La firma del acuerdo migratorio entre el Gobierno de Luis Abinader y Estados Unidos, que permite el tránsito e ingreso temporal de migrantes extranjeros, ha colocado a República Dominicana en el centro de una ola de incertidumbre que también alcanza a Panamá, Costa Rica y Ecuador. En esos países, socios de la Alianza para el Desarrollo en Democracia (ADD), el debate público gira en torno a si se están convirtiendo, de hecho, en “países terceros seguros”, mientras en territorio dominicano crece el malestar social alrededor de las implicaciones del pacto.

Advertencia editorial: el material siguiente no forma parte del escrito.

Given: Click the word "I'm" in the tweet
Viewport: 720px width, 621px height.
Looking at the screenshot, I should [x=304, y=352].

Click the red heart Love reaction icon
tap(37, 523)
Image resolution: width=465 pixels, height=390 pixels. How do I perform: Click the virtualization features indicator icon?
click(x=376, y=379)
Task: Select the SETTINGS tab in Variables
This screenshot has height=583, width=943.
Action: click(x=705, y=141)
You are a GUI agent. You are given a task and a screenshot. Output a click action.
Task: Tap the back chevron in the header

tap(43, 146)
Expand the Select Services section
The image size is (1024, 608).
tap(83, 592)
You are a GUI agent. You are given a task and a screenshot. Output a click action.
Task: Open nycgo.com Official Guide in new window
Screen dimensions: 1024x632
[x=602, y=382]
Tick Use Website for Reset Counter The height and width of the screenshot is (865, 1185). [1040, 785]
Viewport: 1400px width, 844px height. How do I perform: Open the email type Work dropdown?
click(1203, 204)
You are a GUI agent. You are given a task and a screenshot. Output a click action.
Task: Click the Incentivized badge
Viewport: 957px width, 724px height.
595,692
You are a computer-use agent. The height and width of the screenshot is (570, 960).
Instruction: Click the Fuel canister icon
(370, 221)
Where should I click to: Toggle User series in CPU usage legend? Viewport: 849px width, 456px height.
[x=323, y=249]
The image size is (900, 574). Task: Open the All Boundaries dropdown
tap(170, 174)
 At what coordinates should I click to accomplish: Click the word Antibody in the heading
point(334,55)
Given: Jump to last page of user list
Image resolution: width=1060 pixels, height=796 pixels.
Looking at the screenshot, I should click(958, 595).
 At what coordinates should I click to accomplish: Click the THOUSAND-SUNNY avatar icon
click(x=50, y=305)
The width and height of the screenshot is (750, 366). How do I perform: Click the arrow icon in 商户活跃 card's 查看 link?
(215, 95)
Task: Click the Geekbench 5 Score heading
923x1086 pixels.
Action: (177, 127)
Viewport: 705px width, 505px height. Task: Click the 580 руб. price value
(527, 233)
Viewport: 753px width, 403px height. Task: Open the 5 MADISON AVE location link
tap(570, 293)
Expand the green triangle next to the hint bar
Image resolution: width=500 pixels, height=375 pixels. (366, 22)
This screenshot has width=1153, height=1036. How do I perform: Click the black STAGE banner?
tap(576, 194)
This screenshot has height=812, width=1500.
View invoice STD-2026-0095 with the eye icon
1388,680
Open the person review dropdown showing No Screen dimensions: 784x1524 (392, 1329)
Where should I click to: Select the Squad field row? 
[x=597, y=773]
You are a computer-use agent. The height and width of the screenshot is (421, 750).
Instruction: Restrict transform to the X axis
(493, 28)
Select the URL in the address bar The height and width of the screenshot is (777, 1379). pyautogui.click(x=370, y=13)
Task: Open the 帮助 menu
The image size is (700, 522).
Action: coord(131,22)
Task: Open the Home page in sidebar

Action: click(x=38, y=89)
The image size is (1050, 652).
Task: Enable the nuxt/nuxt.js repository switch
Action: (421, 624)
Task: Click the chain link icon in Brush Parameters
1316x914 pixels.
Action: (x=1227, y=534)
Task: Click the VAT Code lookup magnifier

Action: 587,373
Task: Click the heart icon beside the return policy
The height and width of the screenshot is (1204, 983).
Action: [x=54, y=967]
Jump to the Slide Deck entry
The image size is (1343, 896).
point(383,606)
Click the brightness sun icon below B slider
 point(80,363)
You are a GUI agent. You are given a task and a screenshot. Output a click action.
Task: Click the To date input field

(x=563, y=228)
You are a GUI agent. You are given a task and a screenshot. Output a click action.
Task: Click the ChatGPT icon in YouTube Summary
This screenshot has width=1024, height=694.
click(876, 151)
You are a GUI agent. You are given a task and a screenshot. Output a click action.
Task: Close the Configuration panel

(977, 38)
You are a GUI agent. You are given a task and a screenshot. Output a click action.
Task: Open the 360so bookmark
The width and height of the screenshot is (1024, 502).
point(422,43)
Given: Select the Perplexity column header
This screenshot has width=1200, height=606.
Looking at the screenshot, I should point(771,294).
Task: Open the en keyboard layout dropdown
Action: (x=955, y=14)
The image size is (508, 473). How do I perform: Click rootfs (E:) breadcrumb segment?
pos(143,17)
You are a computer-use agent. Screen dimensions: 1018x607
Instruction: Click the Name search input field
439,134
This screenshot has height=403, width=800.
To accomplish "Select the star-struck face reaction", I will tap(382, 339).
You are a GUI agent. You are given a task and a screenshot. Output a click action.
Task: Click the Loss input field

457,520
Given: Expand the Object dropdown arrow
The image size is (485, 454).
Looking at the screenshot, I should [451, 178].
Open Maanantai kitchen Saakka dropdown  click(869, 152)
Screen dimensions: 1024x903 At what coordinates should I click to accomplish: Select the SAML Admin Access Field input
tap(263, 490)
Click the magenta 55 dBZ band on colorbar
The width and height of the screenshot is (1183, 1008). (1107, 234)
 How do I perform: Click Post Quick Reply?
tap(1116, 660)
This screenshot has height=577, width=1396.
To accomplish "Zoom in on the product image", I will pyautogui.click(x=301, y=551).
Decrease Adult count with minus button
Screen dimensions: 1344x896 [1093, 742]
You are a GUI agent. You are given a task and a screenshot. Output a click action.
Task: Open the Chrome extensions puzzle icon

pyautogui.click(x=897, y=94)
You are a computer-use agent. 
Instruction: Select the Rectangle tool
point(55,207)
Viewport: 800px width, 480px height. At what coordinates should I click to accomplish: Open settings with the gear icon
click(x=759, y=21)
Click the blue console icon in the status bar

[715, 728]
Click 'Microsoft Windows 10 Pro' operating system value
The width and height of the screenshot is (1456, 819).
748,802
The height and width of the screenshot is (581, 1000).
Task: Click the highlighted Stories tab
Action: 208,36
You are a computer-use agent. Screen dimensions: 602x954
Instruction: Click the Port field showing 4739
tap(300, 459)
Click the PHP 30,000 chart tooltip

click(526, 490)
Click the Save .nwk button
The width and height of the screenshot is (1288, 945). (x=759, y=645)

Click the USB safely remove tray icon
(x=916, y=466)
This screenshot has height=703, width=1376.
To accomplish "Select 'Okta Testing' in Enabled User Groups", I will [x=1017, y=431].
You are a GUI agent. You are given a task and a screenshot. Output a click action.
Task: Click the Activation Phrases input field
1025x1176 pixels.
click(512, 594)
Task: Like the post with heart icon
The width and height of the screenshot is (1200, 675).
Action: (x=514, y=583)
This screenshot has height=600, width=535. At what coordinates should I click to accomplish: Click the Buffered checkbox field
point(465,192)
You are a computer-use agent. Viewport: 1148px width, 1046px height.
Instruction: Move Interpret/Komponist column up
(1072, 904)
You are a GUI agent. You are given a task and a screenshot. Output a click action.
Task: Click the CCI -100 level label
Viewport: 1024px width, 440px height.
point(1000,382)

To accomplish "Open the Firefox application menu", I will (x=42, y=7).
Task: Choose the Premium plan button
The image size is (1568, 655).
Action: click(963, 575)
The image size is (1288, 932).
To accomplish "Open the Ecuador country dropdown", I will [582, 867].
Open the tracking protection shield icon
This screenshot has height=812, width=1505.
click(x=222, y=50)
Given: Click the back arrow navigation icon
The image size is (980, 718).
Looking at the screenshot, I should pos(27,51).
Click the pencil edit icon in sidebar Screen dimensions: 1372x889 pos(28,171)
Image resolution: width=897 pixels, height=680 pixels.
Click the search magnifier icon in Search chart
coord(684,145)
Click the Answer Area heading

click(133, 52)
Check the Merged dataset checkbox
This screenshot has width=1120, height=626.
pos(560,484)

Aunque las administraciones involucradas intentan presentar el convenio bajo argumentos de “seguridad nacional” y “estabilidad estratégica”, la reacción en las calles y en la opinión pública ha empujado otra preocupación: la defensa de la soberanía, la integridad nacional y la vigilancia de los derechos humanos. En República Dominicana, el tema ya dejó de ser técnico y entró de lleno en el terreno político, con analistas y sectores civiles cuestionando si el país avanza hacia una relación de subordinación frente a Estados Unidos.
Las reacciones recogidas en Panamá, Costa Rica y Ecuador muestran un patrón de inquietud que desborda las versiones oficiales. Entre el alivio por un mayor control de la seguridad y la preocupación por la soberanía y los derechos humanos, el pacto ha abierto una discusión regional que presiona al Gobierno dominicano a rendir cuentas sobre el alcance real del acuerdo y sus consecuencias para el país.